For these reasons, we DENY Worthen's application for a COA and DISMISS this appeal.
Entered for the Court
Timothy M. Tymkovich
*. Petitioner's caption only identifies Warden Franklin. Petitioner's brief offers no further identification of unnamed parties.
**. This order is not binding precedent, except under the doctrines of law of the case, res judicata, and collateral estoppel. The court generally disfavors the citation of orders; nevertheless, an order may be cited under the terms and conditions of 10th Cir. R. 36.3.
***. After examining the briefs and the appellate record, this three-judge panel has determined unanimously that oral argument would not be of material assistance in the determination of this appeal. See Fed. R. App. P. 34(a); 10th Cir. R. 34.1(G). The cause is therefore ordered submitted without oral argument.
1. Worthen also asks that we rely on Wilkinson v. Dotson, 544 U.S. 74 (2005), in which the Supreme Court held that prisoners may challenge the constitutionality of state parole procedures under 42 U.S.C. § 1983. 544 U.S. at 76. This case does not affect our analysis of Worthen's claims because he has not filed a § 1983 claim.
2. Worthen had a liberty interest in credits already earned. See Waldon v. Evans, 861 P.2d 311, 313 (Okla. Crim. App. 1993). The DOC did not take away credits Worthen was erroneously allowed to earn prior to the application of DOC policy.
3. Worthen suggests that Wilson v. Jones, 430 F.3d 1113 (10th Cir. 2005) and Branham v. Workman, 2006 WL 950656 (10th Cir. Apr. 13, 2006) (unpublished), point to a different outcome. We disagree. In Wilson, we held a misconduct violation that reduced a prisoner's credit level in a way which inevitably affected the duration of his sentence deprived the inmate of a liberty interest and therefore violated the due process clause.

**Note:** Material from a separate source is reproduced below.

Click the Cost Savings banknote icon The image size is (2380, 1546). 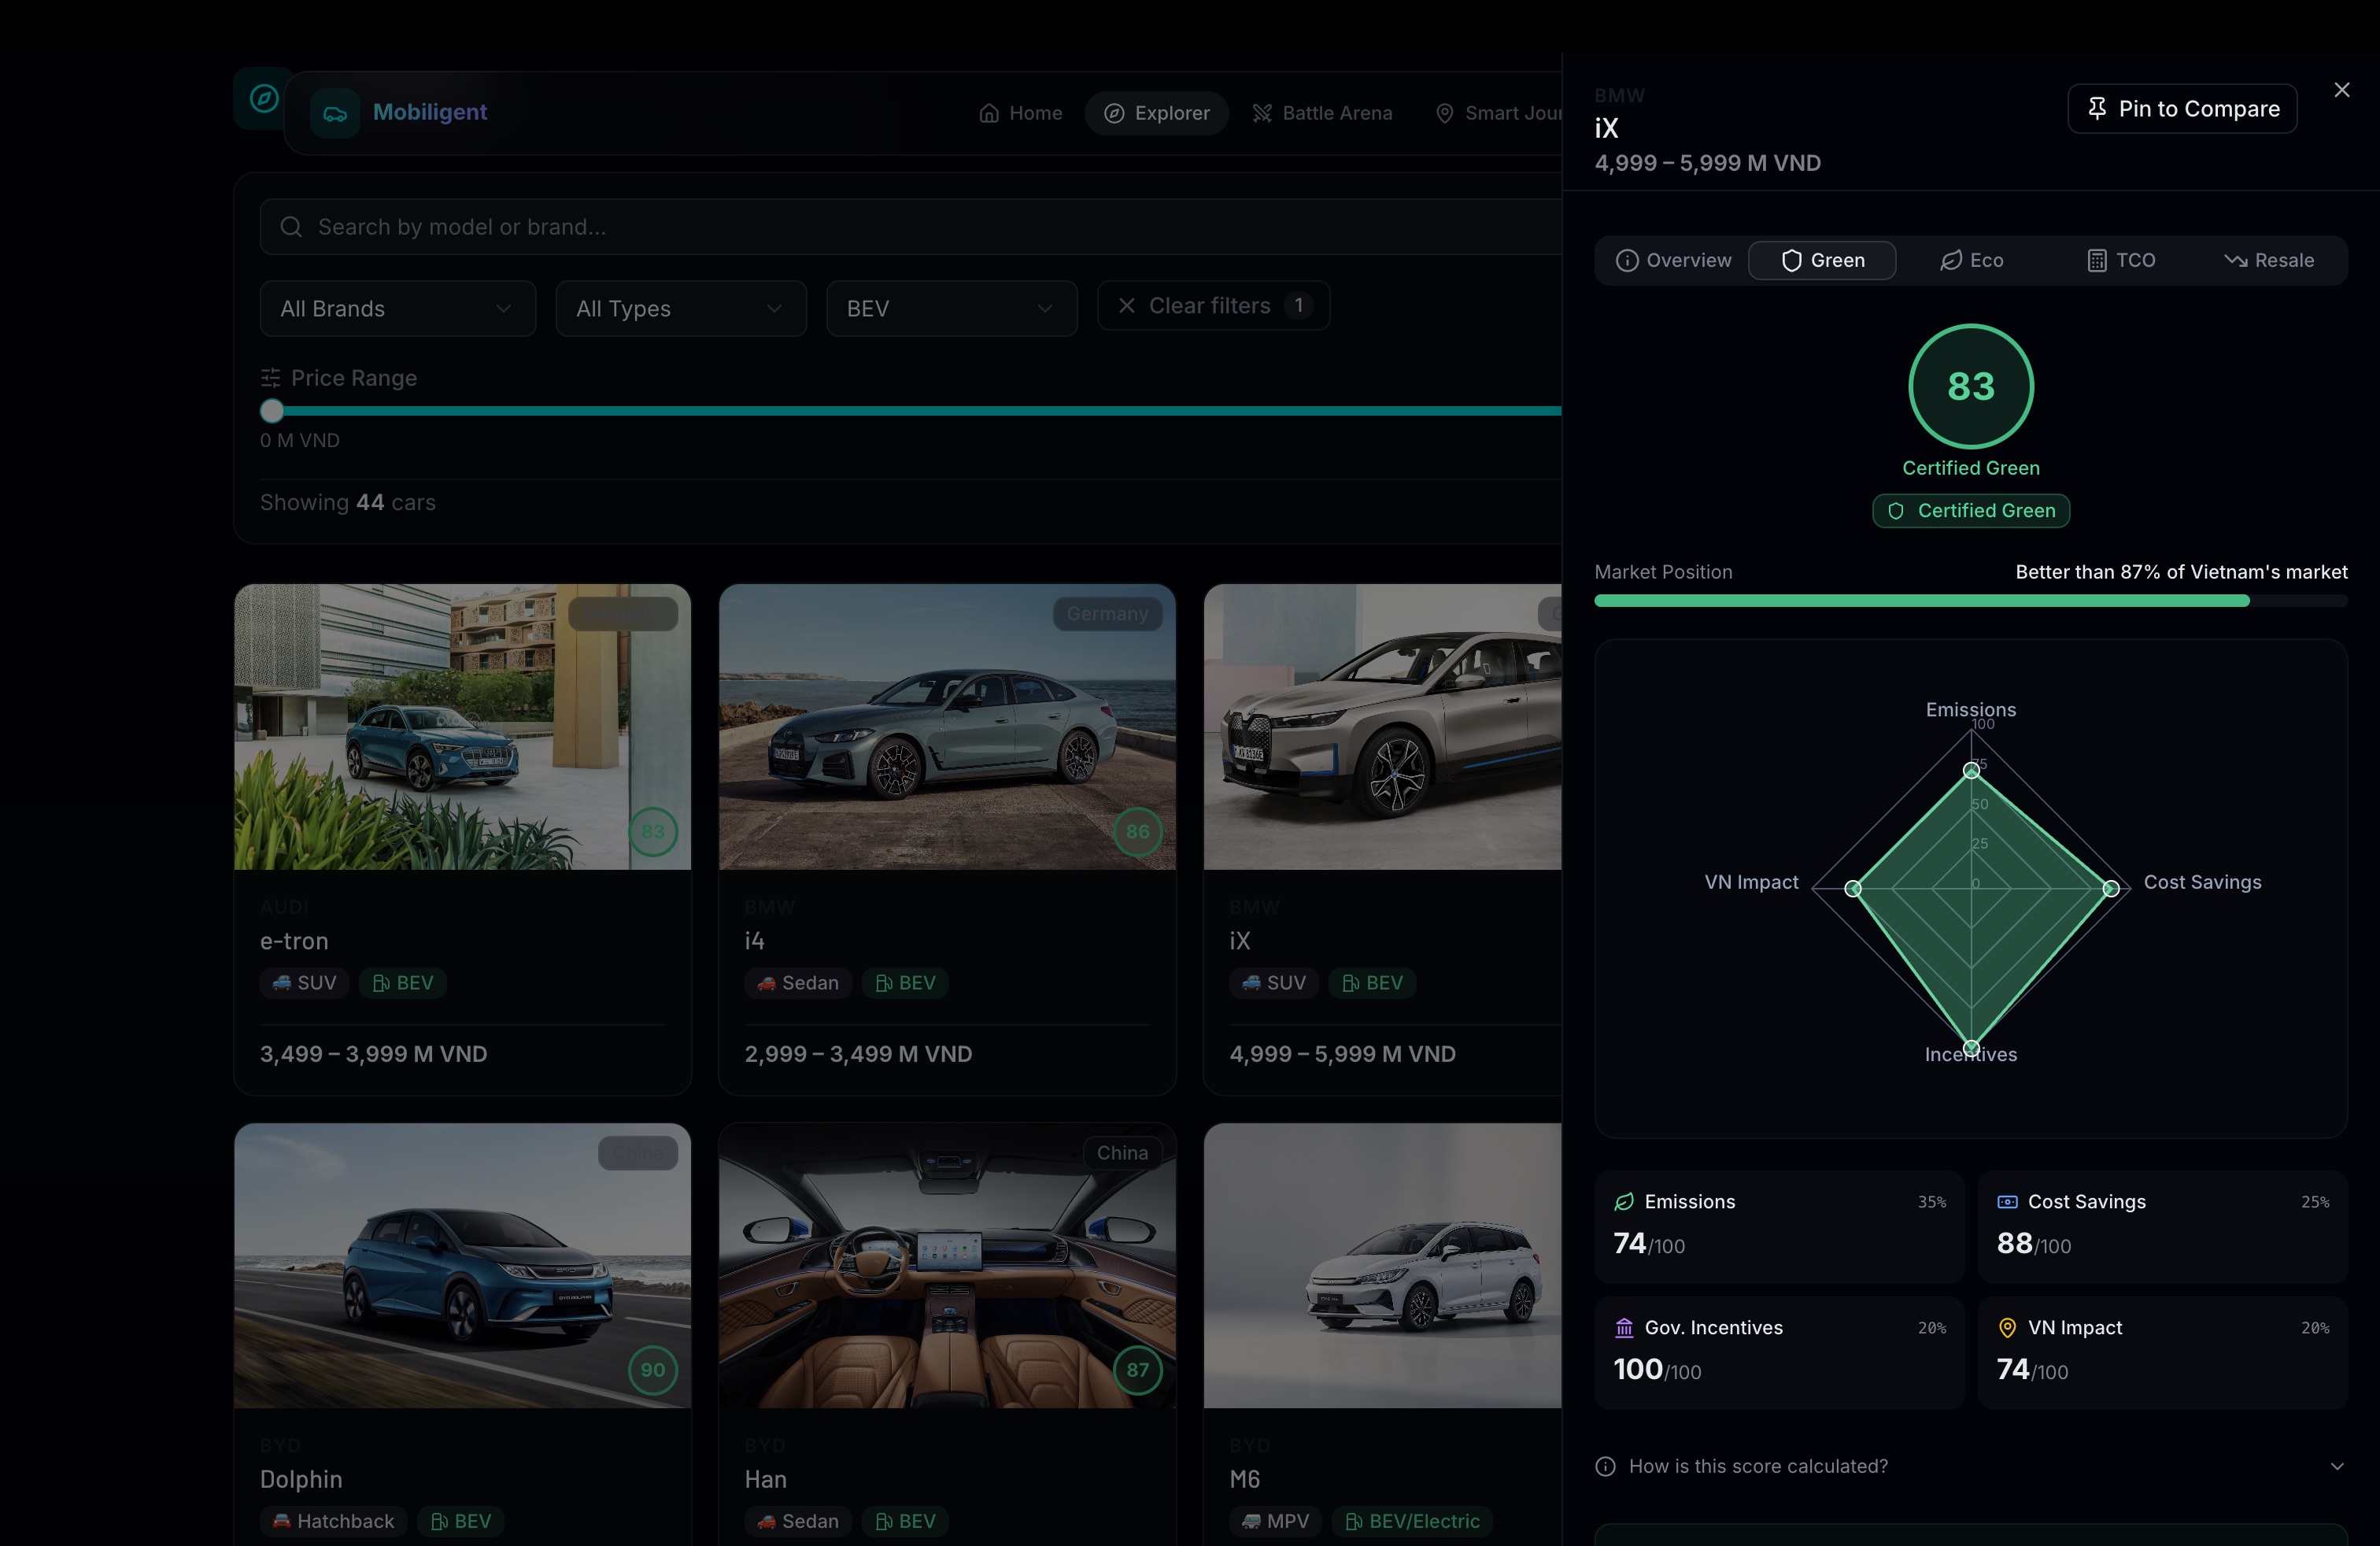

Wilson provides Worthen no succor because, as noted above, Worthen's misconduct violation cannot affect the duration of his life sentence. Branham is also unhelpful to Worthen. In that unpublished case, we held that an inmate could not prevail on a due process claim for good time credits when the inmate was never entitled to receive the credits in the first place. The same could be said of Worthen's right to earn future credits--he was not entitled to earn the credits he has and certainly is not entitled to earn any more under DOC policy.